____ Records provided
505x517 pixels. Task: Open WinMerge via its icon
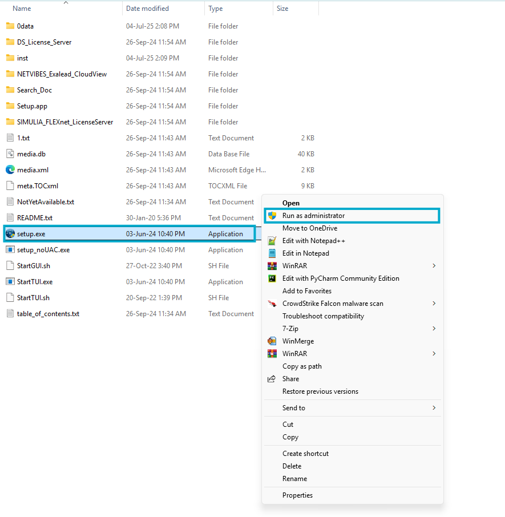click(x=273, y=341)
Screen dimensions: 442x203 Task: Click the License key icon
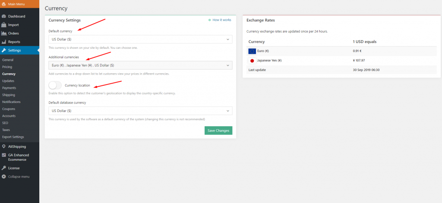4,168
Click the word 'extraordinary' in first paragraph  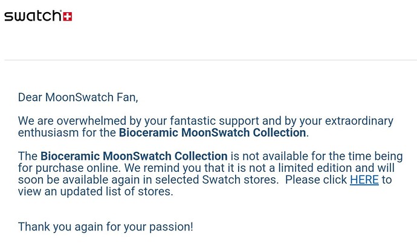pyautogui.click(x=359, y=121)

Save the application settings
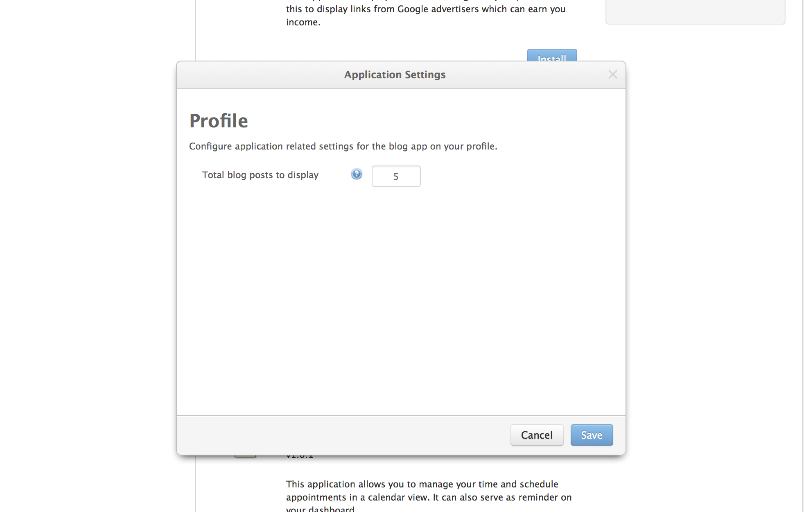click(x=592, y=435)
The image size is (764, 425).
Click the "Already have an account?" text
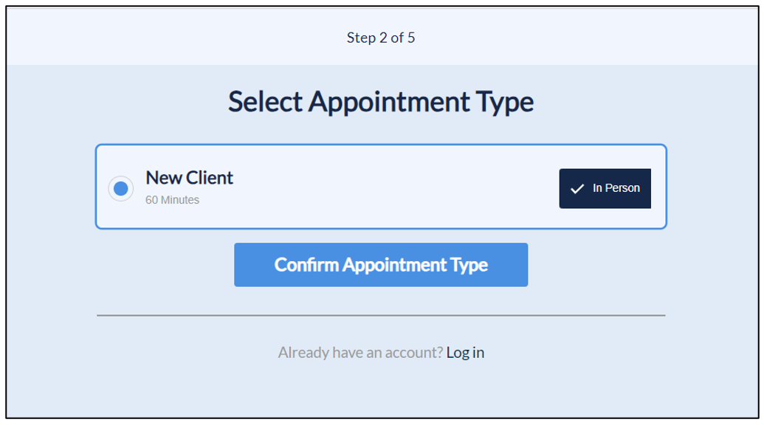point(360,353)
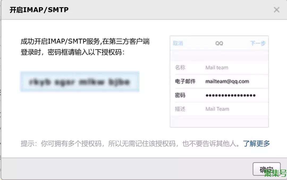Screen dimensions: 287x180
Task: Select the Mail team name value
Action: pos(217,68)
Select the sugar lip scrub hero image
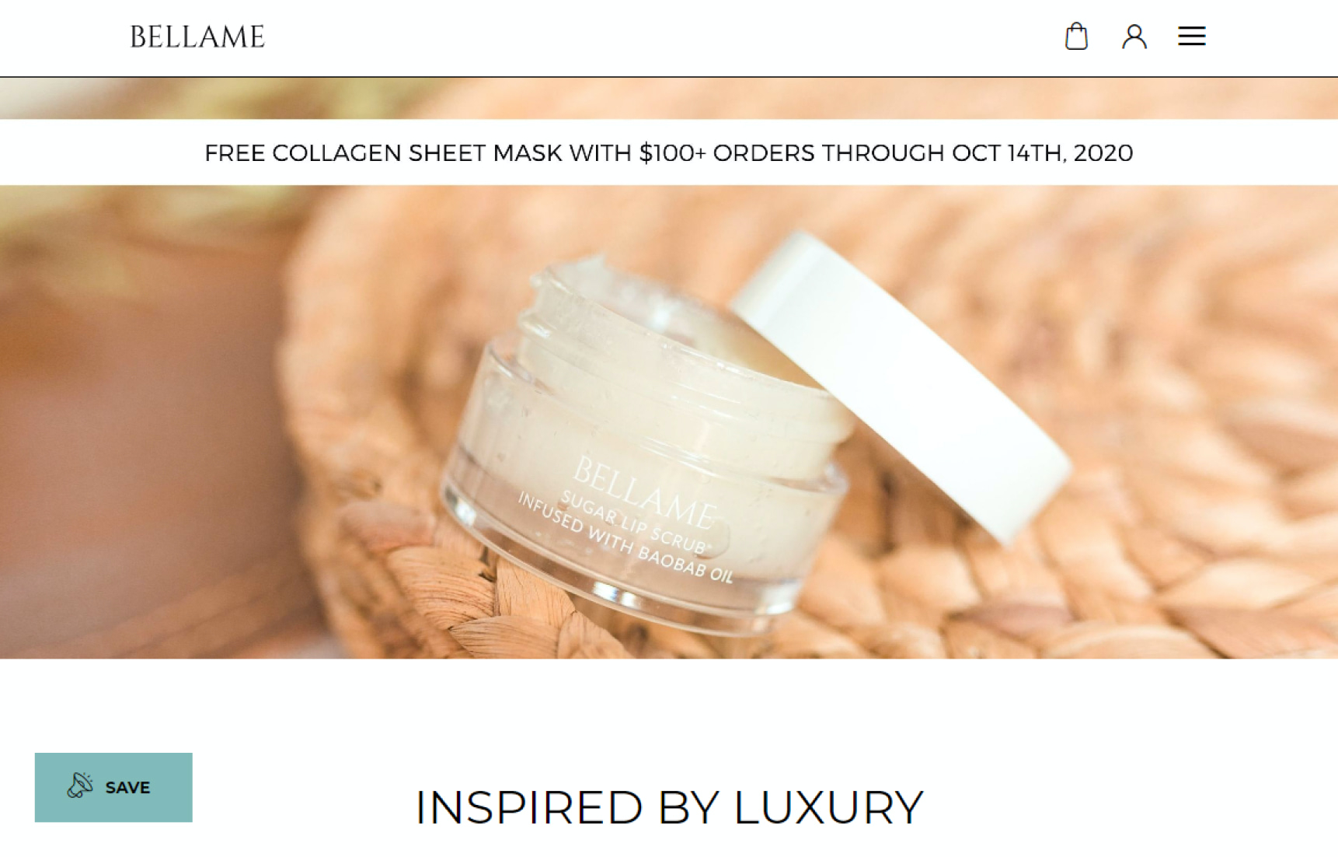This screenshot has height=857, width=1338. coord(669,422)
________
Work instructions: Starting at the line that contains "Save the application settings", reproduce exactly and only the lines through the end of the entries above, with the pictures excluded.

Answer section:
Save the application settings
click(x=592, y=435)
The image size is (764, 425).
Click the "Already have an account?" text
point(360,353)
Screen dimensions: 287x180
Task: Select the Mail team name value
Action: pos(217,68)
Select the sugar lip scrub hero image
This screenshot has height=857, width=1338. coord(669,422)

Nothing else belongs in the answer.